EXTRACT PROVIDED
● ● ● ●

I’m pleased to rise today to speak on the motion from the member for Kennedy, who, like me, is an independent member who proudly and passionately supports regional and rural Australia. Like the member for Kennedy, I support Australian agriculture, and I want to see government policies that support the Australian agricultural sector, policies that better educate and inform consumers about where their producers come from and what goes into getting it from the paddock to their plate.
In Indi we have a diverse range of agricultural industries, including beef and dairy farming; fat lambs; wool; fruit such as cherries, berries, apples; and more. I will focus on a different element of labelling from that which the member for Kennedy is focusing on. I want to tell you today that, when it comes to Australian wine, what’s on the label matters. An incredibly important part of our agricultural industry in Indi is viticulture, with major wine regions in the King Valley, Rutherglen, Beechworth, the Alpine valleys, the Strathbogie Ranges, Glenrowan and the upper Goulburn. But a major part of our viticulture industry is facing a very serious challenge, and I’m calling on our government to do all it can to protect this vital part of our economy.
As I know you understand, Madame Deputy Speaker Sharkie, the Australian government is negotiating a free trade agreement with the European Union, a development which I support and hope will bring significant benefit to Australian farmers, including those farmers in Indi. But, through that agreement, Italy wants to restrict the use of the name prosecco to wine that comes only from a specific area of that country. Now, Madam Deputy Speaker, I know that you know, but other members may not, that 57 per cent of Australia’s prosecco comes from the beautiful King Valley in the electorate of Indi. It was in the King Valley that Otto Dal Zotto planted the first prosecco vines in Australia, inspired by remembering his childhood in Valdobbiadene in Italy. I look across the chamber and I see my colleagues nodding and I see the co-chair of the Parliamentary Friends of Viticulture, who saw and met with the people from the King Valley just last week here in parliament.

● ● ● ●

EXTRACTED DATA

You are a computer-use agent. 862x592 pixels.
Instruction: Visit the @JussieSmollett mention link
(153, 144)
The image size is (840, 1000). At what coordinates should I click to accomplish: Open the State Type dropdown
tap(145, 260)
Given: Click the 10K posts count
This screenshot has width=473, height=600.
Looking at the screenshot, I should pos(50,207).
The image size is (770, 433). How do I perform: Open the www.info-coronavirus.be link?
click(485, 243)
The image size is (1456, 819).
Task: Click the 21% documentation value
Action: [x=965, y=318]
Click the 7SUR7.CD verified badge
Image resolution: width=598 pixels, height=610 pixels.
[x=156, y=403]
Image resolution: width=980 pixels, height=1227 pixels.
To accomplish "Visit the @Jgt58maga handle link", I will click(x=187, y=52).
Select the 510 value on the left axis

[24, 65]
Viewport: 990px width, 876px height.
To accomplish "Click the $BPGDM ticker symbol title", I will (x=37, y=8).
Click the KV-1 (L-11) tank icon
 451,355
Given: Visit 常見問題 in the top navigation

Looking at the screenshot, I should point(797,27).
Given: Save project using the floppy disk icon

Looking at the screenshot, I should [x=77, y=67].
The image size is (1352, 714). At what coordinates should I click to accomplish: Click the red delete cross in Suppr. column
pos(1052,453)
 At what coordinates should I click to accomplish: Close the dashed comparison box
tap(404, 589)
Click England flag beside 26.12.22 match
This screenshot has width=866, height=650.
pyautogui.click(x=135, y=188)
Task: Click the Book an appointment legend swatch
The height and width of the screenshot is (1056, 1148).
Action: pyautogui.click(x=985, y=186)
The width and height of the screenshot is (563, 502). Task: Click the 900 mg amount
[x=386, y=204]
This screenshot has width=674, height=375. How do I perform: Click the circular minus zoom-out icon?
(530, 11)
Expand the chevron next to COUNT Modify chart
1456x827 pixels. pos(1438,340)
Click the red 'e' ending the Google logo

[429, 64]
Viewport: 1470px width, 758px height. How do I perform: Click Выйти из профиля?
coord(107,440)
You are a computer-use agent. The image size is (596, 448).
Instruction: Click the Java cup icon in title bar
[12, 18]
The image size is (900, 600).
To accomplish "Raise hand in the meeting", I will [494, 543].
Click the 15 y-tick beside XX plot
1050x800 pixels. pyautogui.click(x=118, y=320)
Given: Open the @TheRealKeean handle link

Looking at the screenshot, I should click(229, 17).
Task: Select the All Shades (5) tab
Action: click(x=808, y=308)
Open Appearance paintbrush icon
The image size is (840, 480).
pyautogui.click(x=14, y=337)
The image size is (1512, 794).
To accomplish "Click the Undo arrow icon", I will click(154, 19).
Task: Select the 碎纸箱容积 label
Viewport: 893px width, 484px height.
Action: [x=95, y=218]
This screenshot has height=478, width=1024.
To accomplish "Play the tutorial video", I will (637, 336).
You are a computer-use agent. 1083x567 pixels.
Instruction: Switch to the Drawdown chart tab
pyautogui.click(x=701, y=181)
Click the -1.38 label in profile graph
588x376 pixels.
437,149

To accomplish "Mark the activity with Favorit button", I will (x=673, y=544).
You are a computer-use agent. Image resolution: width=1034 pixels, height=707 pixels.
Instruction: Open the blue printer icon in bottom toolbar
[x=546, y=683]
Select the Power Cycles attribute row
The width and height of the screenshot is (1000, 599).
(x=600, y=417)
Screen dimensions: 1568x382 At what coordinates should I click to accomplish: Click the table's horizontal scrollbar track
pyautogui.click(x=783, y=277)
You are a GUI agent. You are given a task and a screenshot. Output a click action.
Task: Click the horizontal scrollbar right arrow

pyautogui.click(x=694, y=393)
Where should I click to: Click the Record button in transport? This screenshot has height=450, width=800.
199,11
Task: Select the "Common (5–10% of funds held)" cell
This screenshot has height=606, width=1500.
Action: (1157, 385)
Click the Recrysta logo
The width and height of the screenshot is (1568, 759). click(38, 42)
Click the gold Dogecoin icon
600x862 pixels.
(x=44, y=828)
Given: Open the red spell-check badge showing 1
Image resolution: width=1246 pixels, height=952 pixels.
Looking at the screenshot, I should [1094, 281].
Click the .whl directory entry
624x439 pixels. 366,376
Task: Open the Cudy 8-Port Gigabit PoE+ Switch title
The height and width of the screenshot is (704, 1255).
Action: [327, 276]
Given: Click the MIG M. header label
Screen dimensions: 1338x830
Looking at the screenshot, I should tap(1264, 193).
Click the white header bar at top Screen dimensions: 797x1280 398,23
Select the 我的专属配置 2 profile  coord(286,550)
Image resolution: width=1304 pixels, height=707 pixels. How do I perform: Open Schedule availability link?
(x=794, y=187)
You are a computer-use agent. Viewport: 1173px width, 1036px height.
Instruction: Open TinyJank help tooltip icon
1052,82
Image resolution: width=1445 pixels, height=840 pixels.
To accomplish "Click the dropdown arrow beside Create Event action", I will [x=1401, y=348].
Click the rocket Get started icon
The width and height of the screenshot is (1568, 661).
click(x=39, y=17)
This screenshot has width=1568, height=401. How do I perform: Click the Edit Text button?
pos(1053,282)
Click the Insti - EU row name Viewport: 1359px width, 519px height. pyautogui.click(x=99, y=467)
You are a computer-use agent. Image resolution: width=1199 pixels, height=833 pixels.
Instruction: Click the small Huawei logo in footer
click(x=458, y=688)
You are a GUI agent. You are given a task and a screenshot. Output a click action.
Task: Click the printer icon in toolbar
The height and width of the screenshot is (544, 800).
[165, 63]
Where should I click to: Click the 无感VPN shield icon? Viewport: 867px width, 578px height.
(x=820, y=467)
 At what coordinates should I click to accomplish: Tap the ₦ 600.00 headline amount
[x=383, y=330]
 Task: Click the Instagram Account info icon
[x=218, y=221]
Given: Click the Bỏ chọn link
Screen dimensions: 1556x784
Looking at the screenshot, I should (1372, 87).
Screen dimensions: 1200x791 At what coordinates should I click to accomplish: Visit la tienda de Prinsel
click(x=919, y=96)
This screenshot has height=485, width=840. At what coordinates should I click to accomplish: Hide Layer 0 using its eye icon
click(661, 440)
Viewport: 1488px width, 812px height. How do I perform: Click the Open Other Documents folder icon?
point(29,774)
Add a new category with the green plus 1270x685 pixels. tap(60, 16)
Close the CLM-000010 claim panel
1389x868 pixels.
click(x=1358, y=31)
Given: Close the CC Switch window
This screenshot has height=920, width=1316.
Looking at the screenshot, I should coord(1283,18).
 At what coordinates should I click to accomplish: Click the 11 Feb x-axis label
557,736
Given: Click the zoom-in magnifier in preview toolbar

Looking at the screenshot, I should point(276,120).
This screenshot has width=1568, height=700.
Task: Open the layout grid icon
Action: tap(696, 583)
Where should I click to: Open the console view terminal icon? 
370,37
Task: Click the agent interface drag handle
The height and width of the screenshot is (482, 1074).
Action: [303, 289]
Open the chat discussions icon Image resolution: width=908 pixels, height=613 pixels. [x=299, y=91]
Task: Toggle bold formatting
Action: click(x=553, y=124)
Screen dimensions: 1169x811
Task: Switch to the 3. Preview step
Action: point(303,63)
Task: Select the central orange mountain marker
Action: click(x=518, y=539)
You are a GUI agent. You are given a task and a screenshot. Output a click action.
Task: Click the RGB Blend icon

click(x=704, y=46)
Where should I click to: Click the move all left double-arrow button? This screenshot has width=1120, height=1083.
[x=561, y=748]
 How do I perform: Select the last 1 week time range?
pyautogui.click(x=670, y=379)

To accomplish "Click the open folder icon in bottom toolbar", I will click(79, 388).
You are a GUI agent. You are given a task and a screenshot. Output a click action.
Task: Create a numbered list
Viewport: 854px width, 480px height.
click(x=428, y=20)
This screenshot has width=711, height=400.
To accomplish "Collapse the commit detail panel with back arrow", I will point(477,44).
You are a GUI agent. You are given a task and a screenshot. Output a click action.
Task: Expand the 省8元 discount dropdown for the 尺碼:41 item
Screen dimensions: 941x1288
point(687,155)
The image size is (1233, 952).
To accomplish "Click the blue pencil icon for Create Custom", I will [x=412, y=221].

● ● ● ●

ACTIONS TO TAKE
a – Print the stretch of the speech on prosecco from "In Indi we have" through "of our economy.".
b – In the speech on prosecco, why would Italy's push to restrict the name prosecco fall heavily on Indi? Answer in one to three sentences.
c – Pick up the speech on prosecco and wine labelling after its last sentence and continue it.

ANSWERS TO THE EXERCISE
a –
In Indi we have a diverse range of agricultural industries, including beef and dairy farming; fat lambs; wool; fruit such as cherries, berries, apples; and more. I will focus on a different element of labelling from that which the member for Kennedy is focusing on. I want to tell you today that, when it comes to Australian wine, what’s on the label matters. An incredibly important part of our agricultural industry in Indi is viticulture, with major wine regions in the King Valley, Rutherglen, Beechworth, the Alpine valleys, the Strathbogie Ranges, Glenrowan and the upper Goulburn. But a major part of our viticulture industry is facing a very serious challenge, and I’m calling on our government to do all it can to protect this vital part of our economy.

b – It would fall heavily on Indi because 57 per cent of Australia's prosecco comes from the King Valley in that electorate. The King Valley is also where Otto Dal Zotto planted Australia's first prosecco vines.

c –
Now, in just a few short years, prosecco has grown to be worth $205 million a year in sales alone, with even more value added through the significant tourism that this great wine creates in our region. That’s a massive increase from the $60 million in sales in 2017. Even with the challenges created by the COVID-19 pandemic, prosecco is growing, innovating and finding new markets. This is exactly what we want to encourage in Australian agriculture; we don’t want to stifle this. If the use of the name prosecco were to be banned for Australian grapegrowers and winemakers, it would have a devastating impact on the wine industry in Indi and across the nation and it would have a chilling effect on the industry more broadly. It would threaten wine sales domestically and internationally, affecting jobs across Australia.
It needs to be said that it was only in 2009 that Italy changed the name of the grape variety to glera and registered prosecco as a geographic indicator in the European Union. In 2013, the Australian wine industry successfully challenged a previous application by the European Union to claim prosecco is a GI in Australia, with recognition that prosecco is a grape variety. If GI status were to be granted to prosecco, it would create a concerning precedent. In recent European Union trade negotiations with China, Japan, Mexico, Brazil, Argentina, Paraguay, Uruguay and New Zealand, attempts were made to protect an expanding list of grape varieties, including prosecco, fiano, montepulciani, barbera, nero d’Avola, alicante, dolcetto and others, as GIs. All of these varieties are grown across Australia’s 65 wine regions.
Last week, representatives from Brown Brothers, Pizzini Wines and Dal Zotto Wines travelled to Canberra to ensure that the government knows just how important it is that the use of the name prosecco is not traded away. I am very grateful to the Minister for Trade and Tourism, Don Farrell, and the Minister for Agriculture, Fisheries and Forestry, Murray Watt, who heard their stories and listened to why prosecco is so important to Australian viticulture and Australian agriculture.